In April 1992, Chris McCandless, a young man from a well-to-do family, hitchhiked to Alaska and walked alone into the wilderness. He had given all his savings to charity, abandoned his car and possessions, burnt all the money in his wallet, and invented a new life for himself. Four months later, his decomposed body was found by a hunter. This is an entirely true story.
You may have come across the story of Chris McCandless, or 'Alexander Supertramp' (his adopted name) one way or another before, but if you haven't then John Krakuer's book is as good a place to start as any. The story has already been turned into a film (with the same title) and if you're slightly more 'visual' then that is an extremely well crafted depiction of a passionate young guy having what turns out to be an incredibly intense adventure.

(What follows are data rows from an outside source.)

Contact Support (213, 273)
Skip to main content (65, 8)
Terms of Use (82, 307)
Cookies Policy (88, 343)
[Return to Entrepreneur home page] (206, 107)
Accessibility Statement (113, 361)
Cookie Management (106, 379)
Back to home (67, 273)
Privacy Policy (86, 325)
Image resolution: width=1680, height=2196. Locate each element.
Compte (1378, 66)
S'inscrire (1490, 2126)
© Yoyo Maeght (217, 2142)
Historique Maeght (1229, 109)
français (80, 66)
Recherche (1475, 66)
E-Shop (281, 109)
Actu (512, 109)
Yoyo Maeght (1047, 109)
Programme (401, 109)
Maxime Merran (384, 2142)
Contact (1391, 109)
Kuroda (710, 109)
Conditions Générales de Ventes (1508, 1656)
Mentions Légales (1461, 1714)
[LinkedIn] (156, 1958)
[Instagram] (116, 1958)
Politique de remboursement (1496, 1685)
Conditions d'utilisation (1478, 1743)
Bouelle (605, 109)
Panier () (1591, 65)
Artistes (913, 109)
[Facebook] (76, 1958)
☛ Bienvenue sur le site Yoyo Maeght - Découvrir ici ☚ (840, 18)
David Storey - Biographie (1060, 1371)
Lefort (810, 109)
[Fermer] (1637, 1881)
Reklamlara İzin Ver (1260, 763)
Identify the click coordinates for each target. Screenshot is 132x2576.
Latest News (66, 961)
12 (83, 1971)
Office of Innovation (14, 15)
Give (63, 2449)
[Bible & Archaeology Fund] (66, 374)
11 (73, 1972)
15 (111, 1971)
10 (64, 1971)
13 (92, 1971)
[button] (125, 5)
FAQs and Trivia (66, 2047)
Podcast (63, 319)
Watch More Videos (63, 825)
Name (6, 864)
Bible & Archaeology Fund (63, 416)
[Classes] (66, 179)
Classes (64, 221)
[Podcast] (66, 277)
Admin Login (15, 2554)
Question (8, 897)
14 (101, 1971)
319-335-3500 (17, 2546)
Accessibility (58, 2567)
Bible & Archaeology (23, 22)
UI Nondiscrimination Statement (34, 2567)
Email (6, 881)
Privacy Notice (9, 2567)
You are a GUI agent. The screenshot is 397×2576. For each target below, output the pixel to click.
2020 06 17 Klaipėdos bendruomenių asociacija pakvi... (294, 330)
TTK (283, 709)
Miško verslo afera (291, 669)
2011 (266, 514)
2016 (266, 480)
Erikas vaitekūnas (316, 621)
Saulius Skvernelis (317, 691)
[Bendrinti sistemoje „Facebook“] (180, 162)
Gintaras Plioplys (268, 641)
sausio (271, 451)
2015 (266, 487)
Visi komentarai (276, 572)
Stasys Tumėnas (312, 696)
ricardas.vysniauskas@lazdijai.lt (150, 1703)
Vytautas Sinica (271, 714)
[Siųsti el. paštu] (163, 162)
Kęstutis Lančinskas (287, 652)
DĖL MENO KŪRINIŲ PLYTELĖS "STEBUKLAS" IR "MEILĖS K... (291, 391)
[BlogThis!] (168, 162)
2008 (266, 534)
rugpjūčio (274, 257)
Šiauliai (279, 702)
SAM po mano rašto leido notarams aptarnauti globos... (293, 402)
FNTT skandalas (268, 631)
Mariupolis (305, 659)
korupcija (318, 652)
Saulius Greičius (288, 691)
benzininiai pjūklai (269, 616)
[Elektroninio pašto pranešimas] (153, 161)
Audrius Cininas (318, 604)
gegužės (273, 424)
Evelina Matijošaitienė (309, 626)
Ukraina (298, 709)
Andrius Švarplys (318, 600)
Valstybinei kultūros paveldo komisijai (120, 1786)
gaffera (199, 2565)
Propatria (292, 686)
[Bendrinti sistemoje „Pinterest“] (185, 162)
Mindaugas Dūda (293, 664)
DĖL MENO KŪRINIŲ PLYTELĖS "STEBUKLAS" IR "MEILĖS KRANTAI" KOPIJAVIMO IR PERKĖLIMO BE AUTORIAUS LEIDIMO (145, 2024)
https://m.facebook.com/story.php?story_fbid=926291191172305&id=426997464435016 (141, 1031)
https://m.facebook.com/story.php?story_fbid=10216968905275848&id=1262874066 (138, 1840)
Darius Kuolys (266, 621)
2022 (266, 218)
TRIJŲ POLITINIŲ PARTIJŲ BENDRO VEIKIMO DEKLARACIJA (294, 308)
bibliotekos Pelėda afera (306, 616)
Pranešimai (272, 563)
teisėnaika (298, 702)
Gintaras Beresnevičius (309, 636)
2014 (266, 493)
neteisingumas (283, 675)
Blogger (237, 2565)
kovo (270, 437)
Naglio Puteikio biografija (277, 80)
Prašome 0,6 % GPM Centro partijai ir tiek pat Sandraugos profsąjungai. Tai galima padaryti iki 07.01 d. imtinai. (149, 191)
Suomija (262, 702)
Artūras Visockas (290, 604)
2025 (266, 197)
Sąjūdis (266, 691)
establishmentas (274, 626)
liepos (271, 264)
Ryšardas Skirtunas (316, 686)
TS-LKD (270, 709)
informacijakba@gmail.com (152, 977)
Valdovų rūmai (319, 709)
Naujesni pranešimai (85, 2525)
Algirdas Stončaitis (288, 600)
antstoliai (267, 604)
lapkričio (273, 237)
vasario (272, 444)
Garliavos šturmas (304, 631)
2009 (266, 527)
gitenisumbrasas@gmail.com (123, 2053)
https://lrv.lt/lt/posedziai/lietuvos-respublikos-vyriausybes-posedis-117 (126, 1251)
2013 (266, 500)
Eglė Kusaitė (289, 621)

After flying through university Chris was expected to go on to law school and forge a successful career for himself, his next steps were the opposite, burning his cash and going off the radar Chris' sole aim became to get to Alaska and attempt to live a back to basics existence for a few months. The book (and film) cleverly show that even before getting to Alaska he had one hell of a journey, meeting many interesting people who were willing to offer him help, and getting himself into a few scrapes in places all over the US (and Mexico briefly).
Chris McCandless has been adored for diving into a nomadic lifestyle as well as criticised for his head-first wrecklessness, either way at the time he was doing what he thought he needed to and more importantly, wanted to. I don't think it's our place to judge him to harshly and I'll let you make up you own mind but I hope that one way or another his enthusiasm and willingness to challenge the norm will inspire a small part of you.
It is clear by my review that this story is bigger than just a book and punching the name Chris McCandless into Google you'll soon realise that, but I can highly recommend that John Krakauer's book is a thoroughly captivating and well-researched depiction of the tale. Krakauer originally reported on the story for Outside magazine before going on to write the book. A fascinating and detailed account of Chris McCandless' encouraging adventure. A wandering idealist who perhaps some of us feel naturally aligned with, or jealous of, or just respectful towards. Whatever your stance on his approach it's a story you'll pass on whether the book, the film or internet chat rooms provide the resource.